BRATTLEBORO — In the spirit of Women's History Month, Stone Church organizers say they are turning their spotlight on women (their definition of women is inclusive of cisgender and trans women, as well as nonbinary people affected by gender oppression), and they have booked almost entirely women-fronted bands for the month of March.
As part of this month of music by women, Stone Church is hosting an album release concert with Vermont-based fiddler and singer Lissa Schneckenburger on Sunday, March 5, at 3 p.m.
Over the last several decades, Schneckenburger has made music that showcased everything from traditional New England dance tunes to original songs inspired by her experience as a foster and adoptive parent. Her newest release, Falling Forward, blends her love of traditional music with her love of writing. This is her first fiddle-forward album in over a decade.

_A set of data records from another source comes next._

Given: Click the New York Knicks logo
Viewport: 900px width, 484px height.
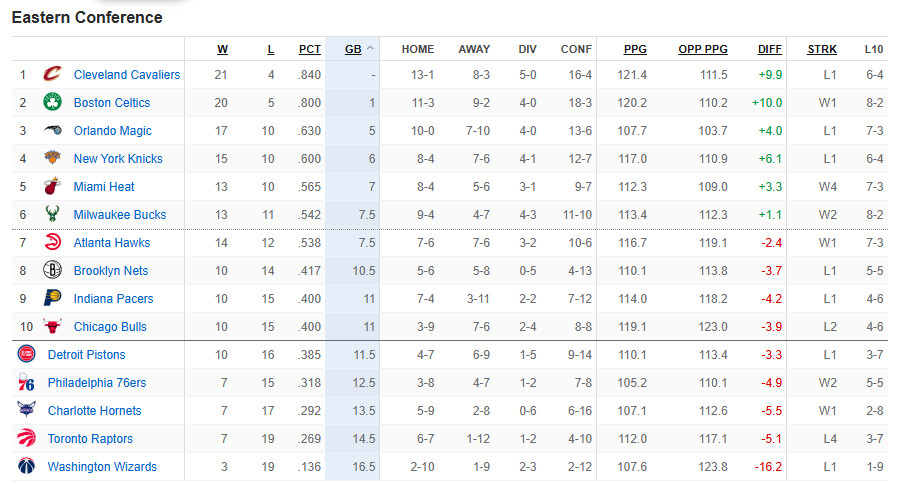Looking at the screenshot, I should pyautogui.click(x=52, y=158).
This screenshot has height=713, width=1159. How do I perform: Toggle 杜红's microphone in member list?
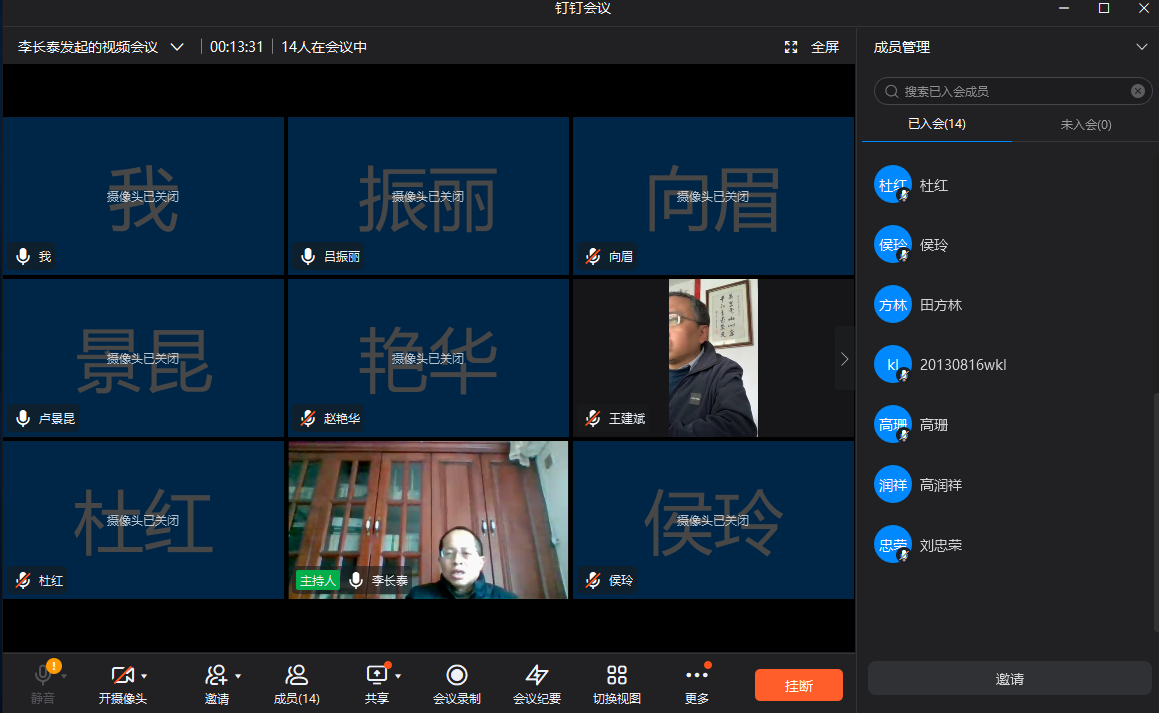tap(903, 196)
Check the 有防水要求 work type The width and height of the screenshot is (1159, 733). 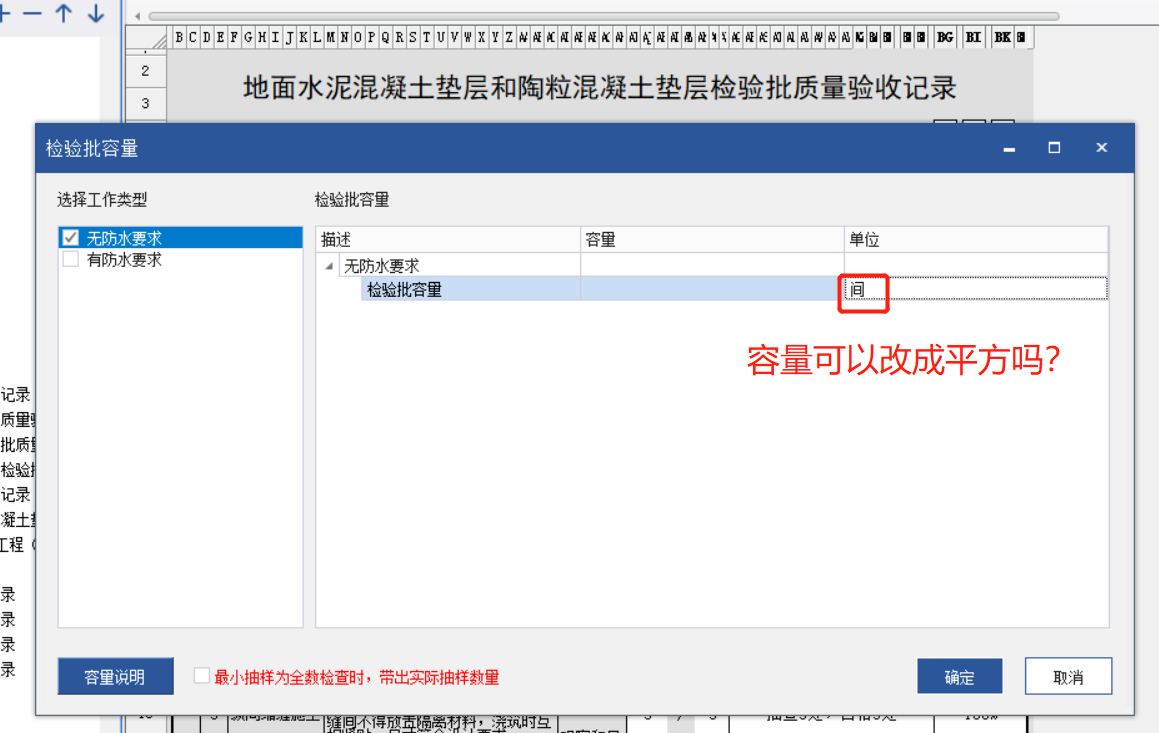(68, 258)
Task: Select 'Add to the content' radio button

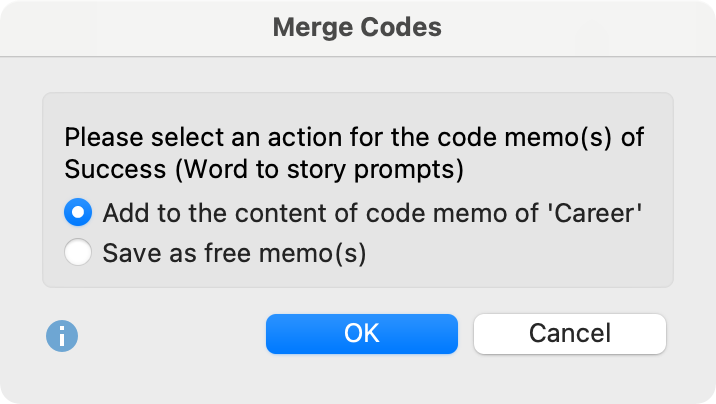Action: click(x=78, y=212)
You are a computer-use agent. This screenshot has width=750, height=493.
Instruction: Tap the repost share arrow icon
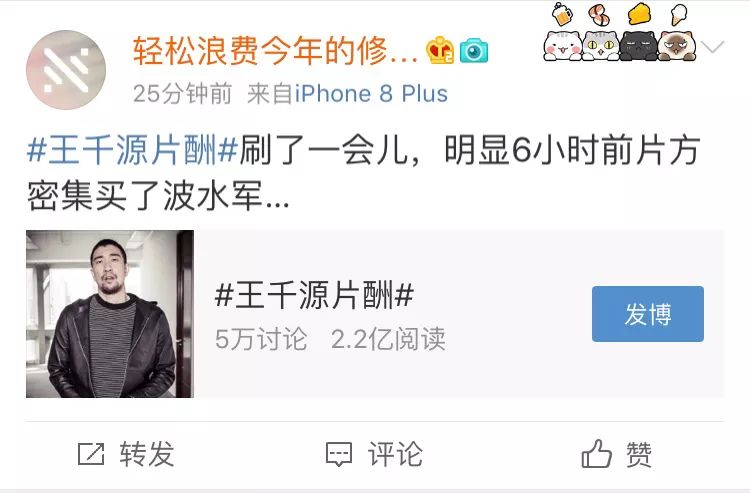coord(91,454)
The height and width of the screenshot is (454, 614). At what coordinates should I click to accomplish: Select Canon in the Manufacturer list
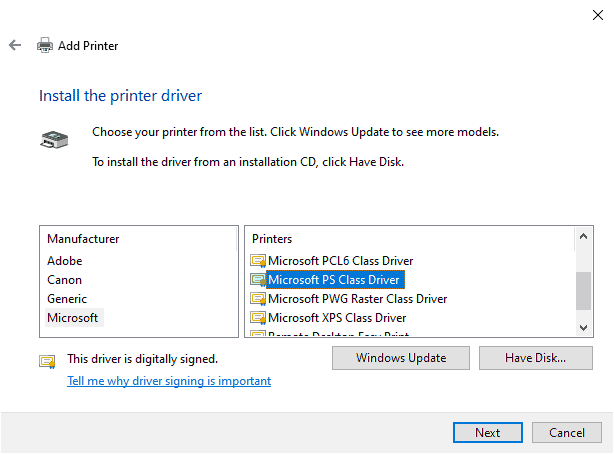pyautogui.click(x=65, y=280)
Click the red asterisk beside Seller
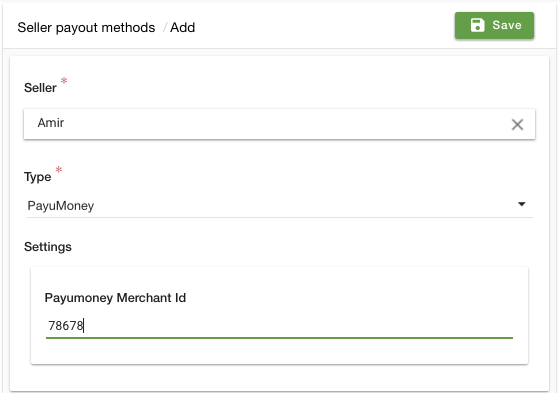560x393 pixels. 64,81
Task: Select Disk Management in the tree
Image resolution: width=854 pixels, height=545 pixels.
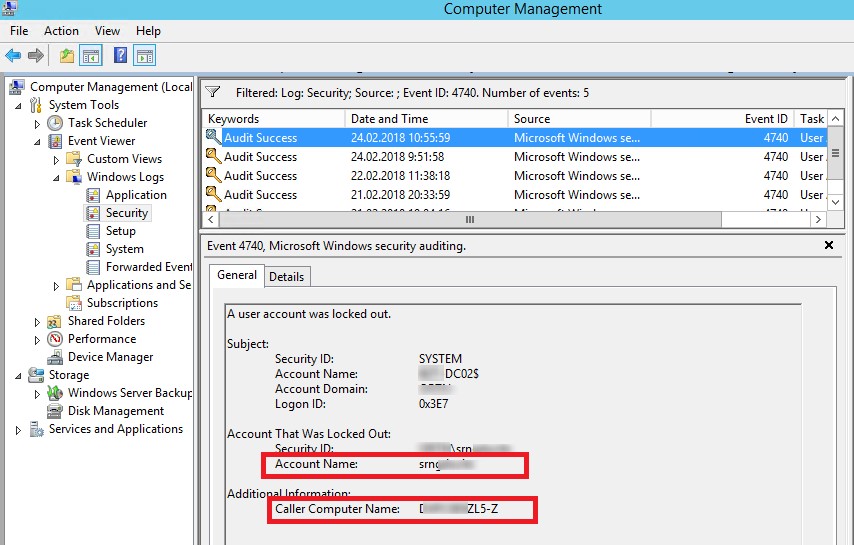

She will be performing throughout New England in support of the new release with pianist Rachel Aucoin and accordion player Emily Troll.
The first year of the pandemic was a deeply creative time for Schneckenburger. She said in a news release that when everything shut down (including her touring schedule) and there was so much struggle and tragedy worldwide along with so much difficulty at home, writing music became an essential outlet.
“I had to write music to process my experience of living through such a difficult time,” Schneckenburger said. “It was my lifeline.” The result was what Schneckenburger jokingly calls “overflowing bucketfuls of music” and enough new material for several albums.
The first in the queue, Falling Forward is a collection of Schneckenburger's original fiddle tunes and two traditional New England songs, scheduled for release on March 3.
“I have a modest home studio and do a lot of remote recording and engineering myself,” Schneckenburger said, “but after the isolation of living through a global pandemic, I knew that recording in person was the only way to bring this new music to life.”
Falling Forward was recorded in Springfield, Massachusetts, with some of the most influential musicians in traditional music today, including Aucoin, producer/fiddler Katie McNally, bass player Mali Obomsawin, cellist Natalie Haas, and accordion player Karen Tweed.
“These women are my heroes,” Schneckenburger gushes, “they are leaders in the acoustic music world, and it was such an honor to record with them.”